Eine gleichfalls zunächst düstere, dann jedoch positiv gefüllte Thematik brachte der von Frau Zabel geleitete Theaterkurs des 9. Jahrgangs mit dem Stück „Norway today“ auf die Bühne. Verdichtet wurde zunächst die Alternative von Leben und Selbstmord. Hin- und hergerissen zwischen Angst und Übermut, Rückkehrwunsch und Auswichen in den Selbstmord, machen sich zwei Jugendliche auf den Weg nach Norwegen. Dort entdecken sie allerdings, anders als erwartet, ganz neue Gefühle und eine ungeahnte Lebensintensität. So werfen sie angesichts des erlebten Nordlichts ihre Selbstmordabsicht über den Haufen und öffnen sich einer neuen Sicht auf das Leben: eine Entwicklung, die das Ensemble in lebendigen und eindrucksvollen Szenen präsentierte.

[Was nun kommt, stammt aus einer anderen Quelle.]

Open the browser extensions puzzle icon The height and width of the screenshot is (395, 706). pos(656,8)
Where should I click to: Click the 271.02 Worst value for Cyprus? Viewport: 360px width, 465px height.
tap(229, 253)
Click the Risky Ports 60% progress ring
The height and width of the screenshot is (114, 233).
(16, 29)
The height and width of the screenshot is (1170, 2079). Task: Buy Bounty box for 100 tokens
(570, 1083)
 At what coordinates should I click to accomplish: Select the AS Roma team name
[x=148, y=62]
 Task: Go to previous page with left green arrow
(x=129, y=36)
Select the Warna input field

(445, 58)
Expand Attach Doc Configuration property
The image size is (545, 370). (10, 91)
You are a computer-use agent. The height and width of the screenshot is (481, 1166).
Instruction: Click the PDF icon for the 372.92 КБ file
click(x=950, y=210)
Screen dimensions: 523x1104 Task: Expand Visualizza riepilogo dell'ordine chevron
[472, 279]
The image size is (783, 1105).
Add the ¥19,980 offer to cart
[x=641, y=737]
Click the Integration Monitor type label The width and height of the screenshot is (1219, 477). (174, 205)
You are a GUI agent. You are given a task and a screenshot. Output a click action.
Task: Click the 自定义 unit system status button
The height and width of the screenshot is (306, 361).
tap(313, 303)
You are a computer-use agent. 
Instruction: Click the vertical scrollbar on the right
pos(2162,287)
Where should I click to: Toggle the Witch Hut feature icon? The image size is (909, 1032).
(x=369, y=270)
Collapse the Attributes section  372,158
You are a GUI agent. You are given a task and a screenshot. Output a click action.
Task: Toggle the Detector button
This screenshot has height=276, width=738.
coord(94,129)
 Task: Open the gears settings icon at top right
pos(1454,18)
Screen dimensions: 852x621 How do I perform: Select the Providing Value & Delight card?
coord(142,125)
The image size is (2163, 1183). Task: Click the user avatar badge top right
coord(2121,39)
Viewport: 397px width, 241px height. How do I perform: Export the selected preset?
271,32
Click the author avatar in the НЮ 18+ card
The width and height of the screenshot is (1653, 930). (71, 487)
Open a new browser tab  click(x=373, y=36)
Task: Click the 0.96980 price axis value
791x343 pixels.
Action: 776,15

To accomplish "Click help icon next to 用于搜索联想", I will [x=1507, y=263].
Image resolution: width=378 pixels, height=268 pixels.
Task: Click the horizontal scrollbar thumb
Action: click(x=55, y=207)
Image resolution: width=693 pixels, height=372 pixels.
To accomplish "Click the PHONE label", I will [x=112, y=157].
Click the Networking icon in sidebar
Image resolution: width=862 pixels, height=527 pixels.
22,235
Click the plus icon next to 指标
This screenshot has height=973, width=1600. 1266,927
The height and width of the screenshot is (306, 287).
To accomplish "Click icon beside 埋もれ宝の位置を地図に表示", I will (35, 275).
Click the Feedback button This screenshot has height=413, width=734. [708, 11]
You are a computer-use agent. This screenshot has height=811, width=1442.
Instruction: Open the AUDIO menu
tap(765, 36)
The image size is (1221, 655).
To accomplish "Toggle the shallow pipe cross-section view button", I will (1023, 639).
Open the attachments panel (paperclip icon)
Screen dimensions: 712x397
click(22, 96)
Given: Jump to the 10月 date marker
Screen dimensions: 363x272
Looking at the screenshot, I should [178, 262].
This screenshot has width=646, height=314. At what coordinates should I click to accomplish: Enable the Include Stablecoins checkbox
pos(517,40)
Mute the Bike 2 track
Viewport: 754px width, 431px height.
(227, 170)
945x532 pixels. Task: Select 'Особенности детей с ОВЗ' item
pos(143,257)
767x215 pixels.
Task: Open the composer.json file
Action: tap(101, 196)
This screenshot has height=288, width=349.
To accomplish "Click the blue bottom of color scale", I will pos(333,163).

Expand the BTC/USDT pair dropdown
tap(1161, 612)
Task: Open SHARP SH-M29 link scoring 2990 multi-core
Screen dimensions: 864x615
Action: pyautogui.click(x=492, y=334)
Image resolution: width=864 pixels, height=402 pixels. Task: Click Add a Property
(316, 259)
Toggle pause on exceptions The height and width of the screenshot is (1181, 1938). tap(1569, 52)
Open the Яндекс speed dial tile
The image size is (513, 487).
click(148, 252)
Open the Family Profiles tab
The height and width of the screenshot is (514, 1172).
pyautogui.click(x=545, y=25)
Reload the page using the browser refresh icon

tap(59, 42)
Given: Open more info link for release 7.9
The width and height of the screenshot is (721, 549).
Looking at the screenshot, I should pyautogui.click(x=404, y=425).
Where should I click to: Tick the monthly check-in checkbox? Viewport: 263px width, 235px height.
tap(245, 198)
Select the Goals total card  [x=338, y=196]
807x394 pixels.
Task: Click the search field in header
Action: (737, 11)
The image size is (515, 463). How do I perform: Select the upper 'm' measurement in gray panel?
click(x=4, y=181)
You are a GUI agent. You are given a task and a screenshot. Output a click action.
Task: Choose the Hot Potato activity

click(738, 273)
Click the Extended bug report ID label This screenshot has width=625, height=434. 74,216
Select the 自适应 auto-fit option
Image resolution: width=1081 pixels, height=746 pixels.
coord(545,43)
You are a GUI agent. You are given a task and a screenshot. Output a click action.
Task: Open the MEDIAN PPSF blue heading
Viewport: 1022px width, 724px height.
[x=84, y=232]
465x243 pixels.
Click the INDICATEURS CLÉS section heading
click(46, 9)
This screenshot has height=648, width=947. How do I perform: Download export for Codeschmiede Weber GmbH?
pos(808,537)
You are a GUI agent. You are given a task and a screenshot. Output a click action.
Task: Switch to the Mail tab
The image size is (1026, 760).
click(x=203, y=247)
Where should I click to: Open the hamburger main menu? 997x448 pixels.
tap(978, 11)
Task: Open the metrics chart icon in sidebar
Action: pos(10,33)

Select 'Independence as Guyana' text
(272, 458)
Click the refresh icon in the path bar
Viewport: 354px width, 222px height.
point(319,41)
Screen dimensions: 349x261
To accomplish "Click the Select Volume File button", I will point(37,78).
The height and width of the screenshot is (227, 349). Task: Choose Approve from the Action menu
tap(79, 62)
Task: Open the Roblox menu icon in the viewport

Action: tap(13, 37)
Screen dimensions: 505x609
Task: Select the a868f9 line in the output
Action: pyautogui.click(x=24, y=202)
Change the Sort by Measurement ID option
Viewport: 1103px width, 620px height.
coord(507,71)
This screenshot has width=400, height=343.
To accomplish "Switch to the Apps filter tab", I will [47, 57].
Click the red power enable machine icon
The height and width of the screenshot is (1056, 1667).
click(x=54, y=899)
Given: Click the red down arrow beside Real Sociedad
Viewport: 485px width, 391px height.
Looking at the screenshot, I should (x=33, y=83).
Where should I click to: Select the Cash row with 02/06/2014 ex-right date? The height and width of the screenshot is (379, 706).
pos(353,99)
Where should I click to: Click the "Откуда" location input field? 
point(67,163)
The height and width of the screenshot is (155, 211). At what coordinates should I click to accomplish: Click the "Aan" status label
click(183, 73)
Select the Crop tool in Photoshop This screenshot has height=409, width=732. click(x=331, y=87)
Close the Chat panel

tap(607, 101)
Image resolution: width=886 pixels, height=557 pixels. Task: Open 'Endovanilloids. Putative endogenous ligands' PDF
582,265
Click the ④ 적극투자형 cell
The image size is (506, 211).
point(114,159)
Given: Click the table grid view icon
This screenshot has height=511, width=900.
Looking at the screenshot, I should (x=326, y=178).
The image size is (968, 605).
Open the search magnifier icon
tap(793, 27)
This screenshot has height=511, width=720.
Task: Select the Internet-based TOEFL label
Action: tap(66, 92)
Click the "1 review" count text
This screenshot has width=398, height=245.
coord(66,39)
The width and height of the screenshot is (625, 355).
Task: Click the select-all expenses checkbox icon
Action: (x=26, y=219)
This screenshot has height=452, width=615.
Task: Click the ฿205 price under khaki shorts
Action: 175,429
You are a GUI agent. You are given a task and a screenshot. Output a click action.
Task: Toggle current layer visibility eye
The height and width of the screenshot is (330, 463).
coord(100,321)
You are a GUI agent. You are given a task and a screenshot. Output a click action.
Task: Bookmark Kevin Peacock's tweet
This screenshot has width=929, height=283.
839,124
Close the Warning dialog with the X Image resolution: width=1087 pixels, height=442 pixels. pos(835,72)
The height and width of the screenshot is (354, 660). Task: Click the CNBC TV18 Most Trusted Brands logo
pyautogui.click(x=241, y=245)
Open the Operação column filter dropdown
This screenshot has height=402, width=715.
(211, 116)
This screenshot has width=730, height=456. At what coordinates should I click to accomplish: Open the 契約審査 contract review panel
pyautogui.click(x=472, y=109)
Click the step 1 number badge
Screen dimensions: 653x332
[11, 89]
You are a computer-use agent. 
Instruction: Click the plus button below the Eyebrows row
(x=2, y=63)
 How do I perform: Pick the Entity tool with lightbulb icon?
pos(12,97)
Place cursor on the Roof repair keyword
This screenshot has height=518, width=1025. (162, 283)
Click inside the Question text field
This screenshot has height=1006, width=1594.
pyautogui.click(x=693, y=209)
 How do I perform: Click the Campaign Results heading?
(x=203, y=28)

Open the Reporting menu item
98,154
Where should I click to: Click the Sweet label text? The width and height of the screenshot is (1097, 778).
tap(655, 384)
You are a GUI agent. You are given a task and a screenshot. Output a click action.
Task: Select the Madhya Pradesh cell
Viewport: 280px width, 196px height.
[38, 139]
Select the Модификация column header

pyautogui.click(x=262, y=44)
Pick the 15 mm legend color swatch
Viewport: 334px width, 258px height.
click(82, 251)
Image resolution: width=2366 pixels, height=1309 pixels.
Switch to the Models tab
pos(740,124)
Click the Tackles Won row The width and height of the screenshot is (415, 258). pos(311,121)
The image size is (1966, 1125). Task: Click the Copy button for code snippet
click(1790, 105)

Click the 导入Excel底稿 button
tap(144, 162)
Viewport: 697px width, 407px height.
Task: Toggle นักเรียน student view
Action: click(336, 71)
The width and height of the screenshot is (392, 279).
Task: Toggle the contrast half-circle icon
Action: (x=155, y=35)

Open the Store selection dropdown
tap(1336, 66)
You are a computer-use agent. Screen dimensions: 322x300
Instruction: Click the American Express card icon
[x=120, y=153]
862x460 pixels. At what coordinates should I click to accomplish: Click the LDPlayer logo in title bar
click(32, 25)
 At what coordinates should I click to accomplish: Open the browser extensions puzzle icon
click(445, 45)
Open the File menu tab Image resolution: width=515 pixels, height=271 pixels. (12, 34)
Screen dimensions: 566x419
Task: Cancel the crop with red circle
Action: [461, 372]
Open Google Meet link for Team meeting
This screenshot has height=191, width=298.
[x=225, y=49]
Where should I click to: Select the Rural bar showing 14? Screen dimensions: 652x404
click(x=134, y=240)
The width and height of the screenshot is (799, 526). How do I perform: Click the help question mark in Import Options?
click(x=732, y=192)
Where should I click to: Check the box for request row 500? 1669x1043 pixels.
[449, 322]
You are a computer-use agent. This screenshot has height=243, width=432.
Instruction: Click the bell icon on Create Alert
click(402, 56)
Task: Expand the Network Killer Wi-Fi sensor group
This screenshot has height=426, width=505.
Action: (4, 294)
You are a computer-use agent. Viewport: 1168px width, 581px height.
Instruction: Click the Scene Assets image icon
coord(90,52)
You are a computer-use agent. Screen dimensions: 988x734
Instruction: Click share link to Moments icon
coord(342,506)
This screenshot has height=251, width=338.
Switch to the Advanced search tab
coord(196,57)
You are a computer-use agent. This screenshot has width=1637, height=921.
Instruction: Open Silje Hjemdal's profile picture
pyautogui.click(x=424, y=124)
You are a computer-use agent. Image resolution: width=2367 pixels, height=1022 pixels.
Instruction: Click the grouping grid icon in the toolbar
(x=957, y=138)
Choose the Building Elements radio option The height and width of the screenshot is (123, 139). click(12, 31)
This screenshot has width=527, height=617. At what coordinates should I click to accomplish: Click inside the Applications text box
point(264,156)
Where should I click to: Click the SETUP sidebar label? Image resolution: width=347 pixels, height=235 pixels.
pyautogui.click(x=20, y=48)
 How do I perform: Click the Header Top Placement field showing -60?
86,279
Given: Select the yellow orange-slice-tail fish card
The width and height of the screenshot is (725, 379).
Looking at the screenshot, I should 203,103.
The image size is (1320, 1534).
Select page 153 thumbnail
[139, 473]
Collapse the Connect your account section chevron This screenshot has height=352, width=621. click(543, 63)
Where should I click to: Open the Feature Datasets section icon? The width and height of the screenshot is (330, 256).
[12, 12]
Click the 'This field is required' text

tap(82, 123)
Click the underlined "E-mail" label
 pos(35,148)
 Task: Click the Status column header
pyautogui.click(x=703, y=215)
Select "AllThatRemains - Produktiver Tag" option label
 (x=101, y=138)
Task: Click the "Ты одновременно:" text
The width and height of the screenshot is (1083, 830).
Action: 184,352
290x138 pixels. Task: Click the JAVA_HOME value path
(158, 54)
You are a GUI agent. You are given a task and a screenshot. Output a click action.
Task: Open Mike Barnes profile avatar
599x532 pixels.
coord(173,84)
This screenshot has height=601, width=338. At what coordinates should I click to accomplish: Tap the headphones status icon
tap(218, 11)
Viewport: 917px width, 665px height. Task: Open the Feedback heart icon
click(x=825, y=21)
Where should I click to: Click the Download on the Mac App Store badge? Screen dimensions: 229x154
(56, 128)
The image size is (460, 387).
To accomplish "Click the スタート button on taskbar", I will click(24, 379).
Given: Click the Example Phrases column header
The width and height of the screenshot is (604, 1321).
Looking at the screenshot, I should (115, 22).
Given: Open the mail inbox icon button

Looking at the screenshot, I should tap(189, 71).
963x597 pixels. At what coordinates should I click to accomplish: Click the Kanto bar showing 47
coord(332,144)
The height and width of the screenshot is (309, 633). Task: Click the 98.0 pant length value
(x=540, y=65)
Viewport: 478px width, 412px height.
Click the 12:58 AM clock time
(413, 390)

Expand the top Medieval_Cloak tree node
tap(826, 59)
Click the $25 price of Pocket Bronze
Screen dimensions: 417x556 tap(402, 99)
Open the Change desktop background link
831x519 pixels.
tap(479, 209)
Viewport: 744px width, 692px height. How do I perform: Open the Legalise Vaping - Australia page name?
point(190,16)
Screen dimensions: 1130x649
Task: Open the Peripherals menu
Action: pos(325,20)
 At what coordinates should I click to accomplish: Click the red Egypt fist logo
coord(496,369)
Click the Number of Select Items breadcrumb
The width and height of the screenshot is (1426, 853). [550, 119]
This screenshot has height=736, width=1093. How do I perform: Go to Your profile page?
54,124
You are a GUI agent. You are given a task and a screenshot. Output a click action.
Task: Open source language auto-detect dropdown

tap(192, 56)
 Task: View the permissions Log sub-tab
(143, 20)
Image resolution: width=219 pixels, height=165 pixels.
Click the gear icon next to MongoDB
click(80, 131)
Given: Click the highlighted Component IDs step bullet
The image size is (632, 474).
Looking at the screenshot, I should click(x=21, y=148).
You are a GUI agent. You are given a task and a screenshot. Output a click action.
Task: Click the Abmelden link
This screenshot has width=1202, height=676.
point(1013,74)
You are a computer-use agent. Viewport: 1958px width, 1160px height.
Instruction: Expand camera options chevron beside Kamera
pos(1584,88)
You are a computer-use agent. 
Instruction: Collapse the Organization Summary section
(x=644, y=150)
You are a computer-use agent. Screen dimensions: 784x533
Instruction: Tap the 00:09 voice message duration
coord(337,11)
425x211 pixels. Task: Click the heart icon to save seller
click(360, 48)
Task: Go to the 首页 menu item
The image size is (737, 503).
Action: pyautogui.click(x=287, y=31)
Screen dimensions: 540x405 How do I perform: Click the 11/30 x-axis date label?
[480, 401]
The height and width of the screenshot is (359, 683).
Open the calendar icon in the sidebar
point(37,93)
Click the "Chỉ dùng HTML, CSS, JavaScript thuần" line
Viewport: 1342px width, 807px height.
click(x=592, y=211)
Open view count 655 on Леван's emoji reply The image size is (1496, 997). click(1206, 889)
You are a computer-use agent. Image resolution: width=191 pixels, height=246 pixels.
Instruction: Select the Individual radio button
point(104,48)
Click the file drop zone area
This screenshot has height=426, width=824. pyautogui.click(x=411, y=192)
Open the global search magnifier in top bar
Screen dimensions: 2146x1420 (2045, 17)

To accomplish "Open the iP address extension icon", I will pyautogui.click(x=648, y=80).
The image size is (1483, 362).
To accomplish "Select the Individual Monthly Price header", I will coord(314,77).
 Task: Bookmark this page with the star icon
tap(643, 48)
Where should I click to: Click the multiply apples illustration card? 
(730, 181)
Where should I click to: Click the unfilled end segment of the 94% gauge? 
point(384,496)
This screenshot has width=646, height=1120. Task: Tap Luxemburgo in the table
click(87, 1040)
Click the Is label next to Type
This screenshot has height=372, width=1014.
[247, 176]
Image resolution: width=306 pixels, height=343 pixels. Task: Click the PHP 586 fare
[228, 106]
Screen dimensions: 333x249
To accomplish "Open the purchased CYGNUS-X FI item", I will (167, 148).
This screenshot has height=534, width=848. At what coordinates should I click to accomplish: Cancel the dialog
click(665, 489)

Eine Szenencollage mit literaturgeschichtlichem Hintergrund zeigte der Theaterkurs des 10. Jahrgangs unter Leitung von Frau Badstein. Das Ensemble gestaltete ein Puzzle vielseitiger Schlaglichter auf Ideen und Werke des Autors Bertolt Brecht. Sein Credo, das Publikum nicht in eine Illusion zu tauchen, sondern im Denken zu aktivieren, setzte auch das Ensemble in seinen zahlreichen Anspielungen auf das Brecht’sche Werk und Leben um, die es zu entdecken galt. So gelang ein mitunter überraschend aktuelles, immer wieder auch witziges Stück, dessen knappe Federstriche dem Publikum neue „Brechtreize“ eröffneten.

„Nichts“

„Nichts bedeutet irgendetwas, deshalb lohnt es sich auch nicht, irgendetwas zu tun.“ Dieser Satz veränderte das Leben einer ganzen Schulklasse, zum Glück nur auf der Bühne.
In einer packenden Theatervorstellung – der ersten seit zwei Jahren – zeigte der Theaterkurs des Jahrgangs 12 unter Leitung von Frau Rosenfeld die dramatischen Konsequenzen dieser nihilistischen Aussage.
 
Eigentlich könnten Schule, Eltern, Freizeit, Freundschaft oder auch Liebeskummer die wichtigsten Themen und Sorgen der Jugendlichen bestimmen. Stattdessen stellt die Stimme eines Mitschülers, zu hören aus dem Off, das Leben der Klasse auf den Kopf. Um das Gegenteil der zitierten Aussage zu belegen, machen sich die Jugendlichen auf die Suche nach Sinn und Bedeutung. Indem sie versuchen, Dinge zu sammeln, die ihnen wichtig sind, trudeln sie jedoch immer weiter in eine Spirale aus Angst, Hass, Wut und Ohnmacht. Scheinbar launig geht es los, als eine Mitschülerin eine Tofu-Packung auf den Stapel der bedeutungsvollen Dinge legt und sagt, Tofu stehe stellvertretend für ihre Lebensweise. Ein Mitschüler opfert seine Sneakers, ein weiterer die ihm teuren Geldscheine. Empfindlicher werden die Diskussionen, als sich die Jugendlichen gegenseitig Werte abverlangen, die sie freiwillig auf keinen Fall hergeben möchten, etwa ein Tagebuch mit sensiblen Einträgen, gesundheitserhaltende Medikamente oder den letzten Brief der verstorbenen Mutter. Das chorische Fußklopfen oder Aufeinander-Zeigen nimmt immer bedrohlichere Formen an, etwa bei der Forderung nach dem Knie eines sportbegeisterten Schülers oder nach der Tötung eines im Koma liegenden Bruders. Gewalt und radikaler Gruppenzwang steigern sich und führen beim Rückblick der Gruppe 20 Jahre später zu der bitteren Erkenntnis, Bedeutung nicht gefunden, sondern verloren zu haben.
 
Die Adaption des Romans von Janne Teller gelang dem Kurs mit originellen Akzenten in einer kurzweiligen und scheinbar mühelosen Inszenierung. Tatsächlich hatte sich das Ensemble in einem intensiven, teils aufreibenden Arbeitsprozess die Auseinandersetzung mit der Bedeutung wahrer Bedeutung zu eigen gemacht und dabei auch ganz persönliche Erfahrungen und Sichtweisen einbezogen. Heraus kamen ein ganz eigenständiger Zugriff auf die Problematik und eine sehr flüssige, authentisch wirkende Darstellung.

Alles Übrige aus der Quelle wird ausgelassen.